[Records]

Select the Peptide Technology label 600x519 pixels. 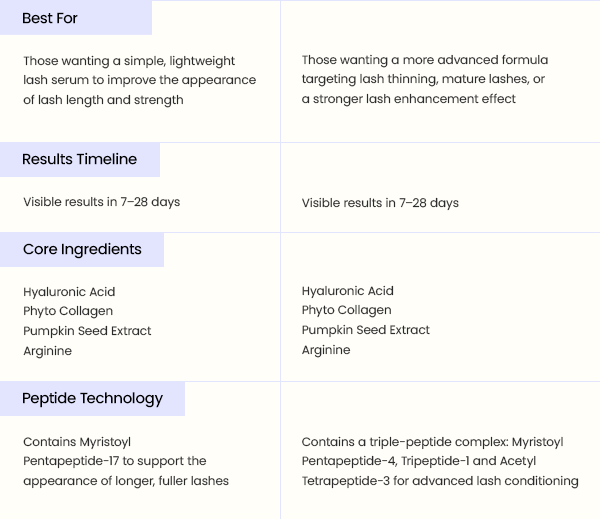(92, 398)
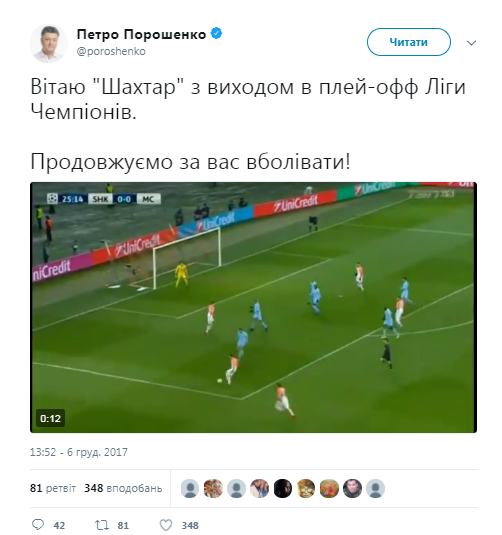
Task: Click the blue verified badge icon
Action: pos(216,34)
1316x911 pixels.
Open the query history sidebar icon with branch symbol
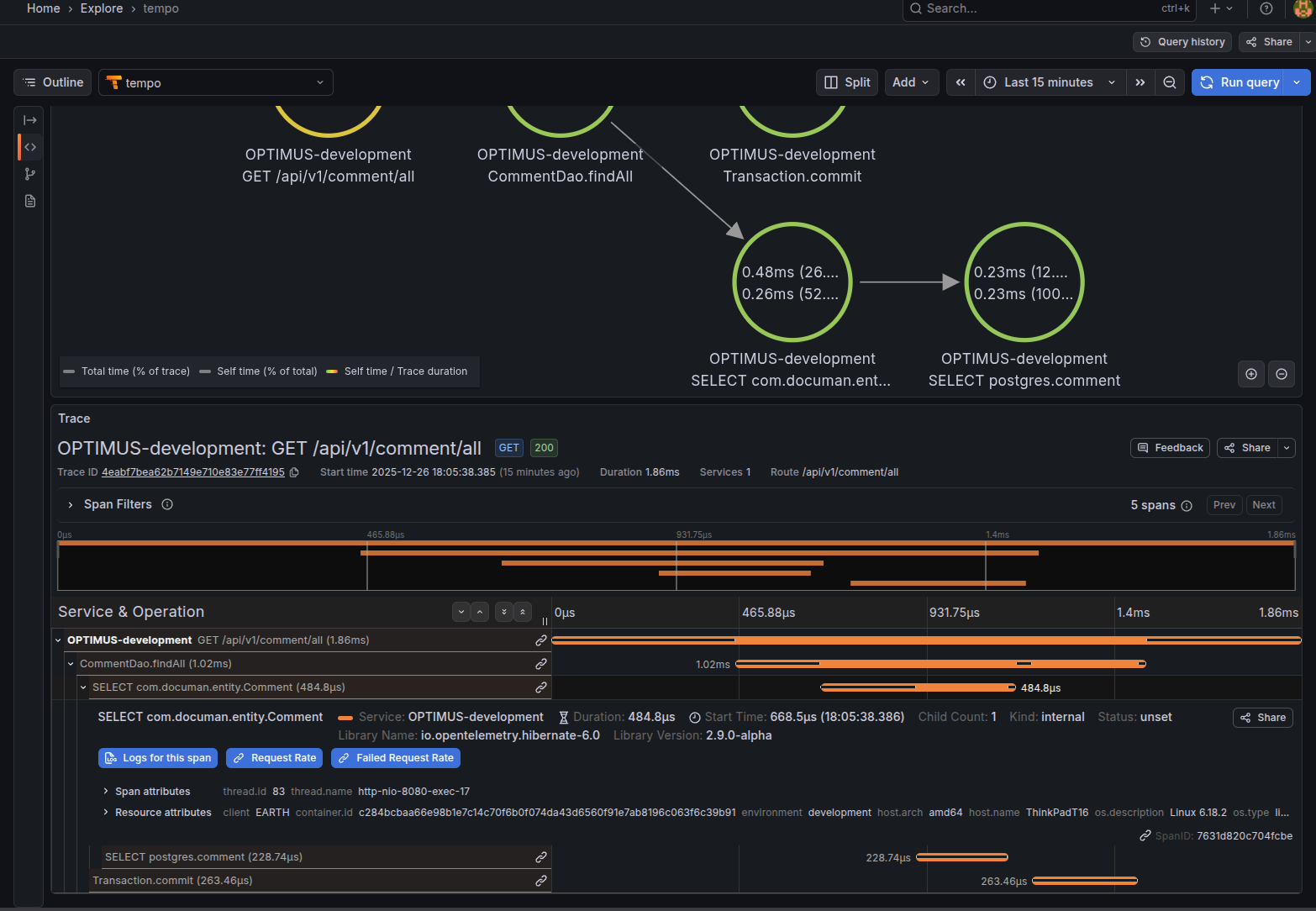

[/Records]

**What this task involves**
Return, exactly as they appear, the lines from the line containing "1316x911 pixels." through the end of the records above, both ends included, without pictures.

**Your solution**
1316x911 pixels.
Open the query history sidebar icon with branch symbol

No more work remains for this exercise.